### [Work to be completed]
Restate the material verbatim, every line included.

### [Records for this task]
▬▬▬▬▬▬▬▬▬▬

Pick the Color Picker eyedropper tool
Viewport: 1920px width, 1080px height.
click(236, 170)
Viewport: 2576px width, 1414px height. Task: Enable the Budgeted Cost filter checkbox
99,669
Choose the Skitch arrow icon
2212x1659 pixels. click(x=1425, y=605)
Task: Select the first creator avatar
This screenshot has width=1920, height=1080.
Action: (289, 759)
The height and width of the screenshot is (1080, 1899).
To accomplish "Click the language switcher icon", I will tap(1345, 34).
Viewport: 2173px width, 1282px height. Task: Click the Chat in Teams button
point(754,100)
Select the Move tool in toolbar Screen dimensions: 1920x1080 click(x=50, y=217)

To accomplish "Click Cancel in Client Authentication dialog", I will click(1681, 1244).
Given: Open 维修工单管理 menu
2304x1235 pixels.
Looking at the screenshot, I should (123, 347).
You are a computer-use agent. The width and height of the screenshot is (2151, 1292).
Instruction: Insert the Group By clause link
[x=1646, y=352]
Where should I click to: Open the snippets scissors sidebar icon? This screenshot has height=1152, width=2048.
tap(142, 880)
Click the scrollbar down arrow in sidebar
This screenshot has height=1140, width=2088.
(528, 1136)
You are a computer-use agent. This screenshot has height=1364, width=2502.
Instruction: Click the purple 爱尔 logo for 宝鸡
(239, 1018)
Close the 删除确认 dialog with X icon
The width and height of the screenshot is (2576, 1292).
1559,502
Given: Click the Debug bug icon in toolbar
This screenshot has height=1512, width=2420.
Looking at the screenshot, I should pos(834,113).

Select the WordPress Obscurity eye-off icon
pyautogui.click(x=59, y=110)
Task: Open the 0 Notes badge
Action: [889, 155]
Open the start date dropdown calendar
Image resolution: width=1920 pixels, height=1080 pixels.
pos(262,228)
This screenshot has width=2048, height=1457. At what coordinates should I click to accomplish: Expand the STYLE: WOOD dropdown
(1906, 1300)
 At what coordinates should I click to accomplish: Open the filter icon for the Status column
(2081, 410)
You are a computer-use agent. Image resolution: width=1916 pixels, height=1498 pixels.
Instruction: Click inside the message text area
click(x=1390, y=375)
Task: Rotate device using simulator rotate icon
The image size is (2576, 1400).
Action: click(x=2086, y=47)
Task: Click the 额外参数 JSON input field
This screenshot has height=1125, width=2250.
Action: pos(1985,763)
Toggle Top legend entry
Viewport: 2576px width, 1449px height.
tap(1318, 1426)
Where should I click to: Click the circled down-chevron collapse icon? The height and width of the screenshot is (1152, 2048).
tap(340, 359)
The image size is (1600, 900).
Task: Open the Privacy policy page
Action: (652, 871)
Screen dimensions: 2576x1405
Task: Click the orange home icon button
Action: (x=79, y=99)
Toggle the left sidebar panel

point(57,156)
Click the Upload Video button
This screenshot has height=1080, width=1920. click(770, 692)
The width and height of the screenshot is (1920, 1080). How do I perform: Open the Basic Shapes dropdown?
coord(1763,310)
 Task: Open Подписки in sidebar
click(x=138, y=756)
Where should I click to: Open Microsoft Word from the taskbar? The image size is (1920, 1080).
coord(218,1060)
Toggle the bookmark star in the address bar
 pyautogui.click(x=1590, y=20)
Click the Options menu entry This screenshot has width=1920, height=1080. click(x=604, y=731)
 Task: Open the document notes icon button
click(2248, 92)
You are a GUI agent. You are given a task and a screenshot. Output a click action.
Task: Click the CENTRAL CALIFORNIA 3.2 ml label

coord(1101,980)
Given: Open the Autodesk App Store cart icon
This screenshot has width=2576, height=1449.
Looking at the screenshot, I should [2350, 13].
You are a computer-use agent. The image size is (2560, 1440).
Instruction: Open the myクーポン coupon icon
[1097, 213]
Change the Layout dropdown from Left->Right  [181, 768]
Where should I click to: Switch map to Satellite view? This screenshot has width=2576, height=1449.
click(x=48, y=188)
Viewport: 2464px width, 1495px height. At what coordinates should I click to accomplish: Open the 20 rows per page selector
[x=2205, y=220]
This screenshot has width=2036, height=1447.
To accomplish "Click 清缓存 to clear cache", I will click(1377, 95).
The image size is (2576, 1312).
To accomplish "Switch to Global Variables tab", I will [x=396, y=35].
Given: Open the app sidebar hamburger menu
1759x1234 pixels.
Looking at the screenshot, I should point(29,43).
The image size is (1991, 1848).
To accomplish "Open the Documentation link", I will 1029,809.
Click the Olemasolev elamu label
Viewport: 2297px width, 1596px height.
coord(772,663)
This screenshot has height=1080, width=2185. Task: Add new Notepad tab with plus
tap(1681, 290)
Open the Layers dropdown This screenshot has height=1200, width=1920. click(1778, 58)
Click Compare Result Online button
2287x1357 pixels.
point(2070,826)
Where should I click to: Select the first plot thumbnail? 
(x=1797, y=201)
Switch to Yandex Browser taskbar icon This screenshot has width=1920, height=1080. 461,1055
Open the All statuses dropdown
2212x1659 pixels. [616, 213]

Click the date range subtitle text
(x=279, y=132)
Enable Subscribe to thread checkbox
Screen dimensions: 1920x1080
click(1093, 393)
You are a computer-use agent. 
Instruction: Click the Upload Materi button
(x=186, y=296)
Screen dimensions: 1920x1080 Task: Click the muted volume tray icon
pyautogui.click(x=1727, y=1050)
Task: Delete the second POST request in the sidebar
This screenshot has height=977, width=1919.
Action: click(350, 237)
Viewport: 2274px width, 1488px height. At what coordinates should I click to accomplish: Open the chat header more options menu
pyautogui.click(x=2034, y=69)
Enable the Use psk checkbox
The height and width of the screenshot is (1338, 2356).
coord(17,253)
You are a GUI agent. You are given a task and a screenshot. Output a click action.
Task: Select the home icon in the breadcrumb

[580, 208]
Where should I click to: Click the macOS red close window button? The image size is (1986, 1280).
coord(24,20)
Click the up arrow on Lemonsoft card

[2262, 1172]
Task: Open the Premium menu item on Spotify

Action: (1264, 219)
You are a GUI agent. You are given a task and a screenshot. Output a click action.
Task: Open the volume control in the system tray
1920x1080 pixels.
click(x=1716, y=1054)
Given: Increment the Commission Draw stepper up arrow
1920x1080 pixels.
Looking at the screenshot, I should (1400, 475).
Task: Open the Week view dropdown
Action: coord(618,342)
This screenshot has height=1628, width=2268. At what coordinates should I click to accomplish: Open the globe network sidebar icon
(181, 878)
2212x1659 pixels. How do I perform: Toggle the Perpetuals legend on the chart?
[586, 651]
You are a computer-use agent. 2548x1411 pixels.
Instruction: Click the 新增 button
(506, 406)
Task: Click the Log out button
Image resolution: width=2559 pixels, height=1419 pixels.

▬▬▬▬▬▬▬▬▬▬

### [Response for this exercise]
Pick the Color Picker eyedropper tool
Viewport: 1920px width, 1080px height.
click(236, 170)
Viewport: 2576px width, 1414px height. Task: Enable the Budgeted Cost filter checkbox
99,669
Choose the Skitch arrow icon
2212x1659 pixels. click(x=1425, y=605)
Task: Select the first creator avatar
This screenshot has width=1920, height=1080.
Action: (289, 759)
The height and width of the screenshot is (1080, 1899).
To accomplish "Click the language switcher icon", I will tap(1345, 34).
Viewport: 2173px width, 1282px height. Task: Click the Chat in Teams button
point(754,100)
Select the Move tool in toolbar Screen dimensions: 1920x1080 click(x=50, y=217)

To accomplish "Click Cancel in Client Authentication dialog", I will click(1681, 1244).
Given: Open 维修工单管理 menu
2304x1235 pixels.
Looking at the screenshot, I should (123, 347).
You are a computer-use agent. The width and height of the screenshot is (2151, 1292).
Instruction: Insert the Group By clause link
[x=1646, y=352]
Where should I click to: Open the snippets scissors sidebar icon? This screenshot has height=1152, width=2048.
tap(142, 880)
Click the scrollbar down arrow in sidebar
This screenshot has height=1140, width=2088.
(528, 1136)
You are a computer-use agent. This screenshot has height=1364, width=2502.
Instruction: Click the purple 爱尔 logo for 宝鸡
(239, 1018)
Close the 删除确认 dialog with X icon
The width and height of the screenshot is (2576, 1292).
1559,502
Given: Click the Debug bug icon in toolbar
This screenshot has height=1512, width=2420.
Looking at the screenshot, I should pos(834,113).

Select the WordPress Obscurity eye-off icon
pyautogui.click(x=59, y=110)
Task: Open the 0 Notes badge
Action: [889, 155]
Open the start date dropdown calendar
Image resolution: width=1920 pixels, height=1080 pixels.
pos(262,228)
This screenshot has width=2048, height=1457. At what coordinates should I click to accomplish: Expand the STYLE: WOOD dropdown
(1906, 1300)
 At what coordinates should I click to accomplish: Open the filter icon for the Status column
(2081, 410)
You are a computer-use agent. Image resolution: width=1916 pixels, height=1498 pixels.
Instruction: Click inside the message text area
click(x=1390, y=375)
Task: Rotate device using simulator rotate icon
The image size is (2576, 1400).
Action: click(x=2086, y=47)
Task: Click the 额外参数 JSON input field
This screenshot has height=1125, width=2250.
Action: pos(1985,763)
Toggle Top legend entry
Viewport: 2576px width, 1449px height.
tap(1318, 1426)
Where should I click to: Click the circled down-chevron collapse icon? The height and width of the screenshot is (1152, 2048).
tap(340, 359)
The image size is (1600, 900).
Task: Open the Privacy policy page
Action: (652, 871)
Screen dimensions: 2576x1405
Task: Click the orange home icon button
Action: (x=79, y=99)
Toggle the left sidebar panel

point(57,156)
Click the Upload Video button
This screenshot has height=1080, width=1920. click(770, 692)
The width and height of the screenshot is (1920, 1080). How do I perform: Open the Basic Shapes dropdown?
coord(1763,310)
 Task: Open Подписки in sidebar
click(x=138, y=756)
Where should I click to: Open Microsoft Word from the taskbar? The image size is (1920, 1080).
coord(218,1060)
Toggle the bookmark star in the address bar
 pyautogui.click(x=1590, y=20)
Click the Options menu entry This screenshot has width=1920, height=1080. click(x=604, y=731)
 Task: Open the document notes icon button
click(2248, 92)
You are a GUI agent. You are given a task and a screenshot. Output a click action.
Task: Click the CENTRAL CALIFORNIA 3.2 ml label

coord(1101,980)
Given: Open the Autodesk App Store cart icon
This screenshot has width=2576, height=1449.
Looking at the screenshot, I should [2350, 13].
You are a computer-use agent. The image size is (2560, 1440).
Instruction: Open the myクーポン coupon icon
[1097, 213]
Change the Layout dropdown from Left->Right  [181, 768]
Where should I click to: Switch map to Satellite view? This screenshot has width=2576, height=1449.
click(x=48, y=188)
Viewport: 2464px width, 1495px height. At what coordinates should I click to accomplish: Open the 20 rows per page selector
[x=2205, y=220]
This screenshot has width=2036, height=1447.
To accomplish "Click 清缓存 to clear cache", I will click(1377, 95).
The image size is (2576, 1312).
To accomplish "Switch to Global Variables tab", I will [x=396, y=35].
Given: Open the app sidebar hamburger menu
1759x1234 pixels.
Looking at the screenshot, I should point(29,43).
The image size is (1991, 1848).
To accomplish "Open the Documentation link", I will 1029,809.
Click the Olemasolev elamu label
Viewport: 2297px width, 1596px height.
coord(772,663)
This screenshot has height=1080, width=2185. Task: Add new Notepad tab with plus
tap(1681, 290)
Open the Layers dropdown This screenshot has height=1200, width=1920. click(1778, 58)
Click Compare Result Online button
2287x1357 pixels.
point(2070,826)
Where should I click to: Select the first plot thumbnail? 
(x=1797, y=201)
Switch to Yandex Browser taskbar icon This screenshot has width=1920, height=1080. 461,1055
Open the All statuses dropdown
2212x1659 pixels. [616, 213]

Click the date range subtitle text
(x=279, y=132)
Enable Subscribe to thread checkbox
Screen dimensions: 1920x1080
click(1093, 393)
You are a computer-use agent. 
Instruction: Click the Upload Materi button
(x=186, y=296)
Screen dimensions: 1920x1080 Task: Click the muted volume tray icon
pyautogui.click(x=1727, y=1050)
Task: Delete the second POST request in the sidebar
This screenshot has height=977, width=1919.
Action: click(350, 237)
Viewport: 2274px width, 1488px height. At what coordinates should I click to accomplish: Open the chat header more options menu
pyautogui.click(x=2034, y=69)
Enable the Use psk checkbox
The height and width of the screenshot is (1338, 2356).
coord(17,253)
You are a GUI agent. You are given a task and a screenshot. Output a click action.
Task: Select the home icon in the breadcrumb

[580, 208]
Where should I click to: Click the macOS red close window button? The image size is (1986, 1280).
coord(24,20)
Click the up arrow on Lemonsoft card

[2262, 1172]
Task: Open the Premium menu item on Spotify

Action: (1264, 219)
You are a GUI agent. You are given a task and a screenshot. Output a click action.
Task: Open the volume control in the system tray
1920x1080 pixels.
click(x=1716, y=1054)
Given: Increment the Commission Draw stepper up arrow
1920x1080 pixels.
Looking at the screenshot, I should (1400, 475).
Task: Open the Week view dropdown
Action: coord(618,342)
This screenshot has height=1628, width=2268. At what coordinates should I click to accomplish: Open the globe network sidebar icon
(181, 878)
2212x1659 pixels. How do I perform: Toggle the Perpetuals legend on the chart?
[586, 651]
You are a computer-use agent. 2548x1411 pixels.
Instruction: Click the 新增 button
(506, 406)
Task: Click the Log out button
Image resolution: width=2559 pixels, height=1419 pixels.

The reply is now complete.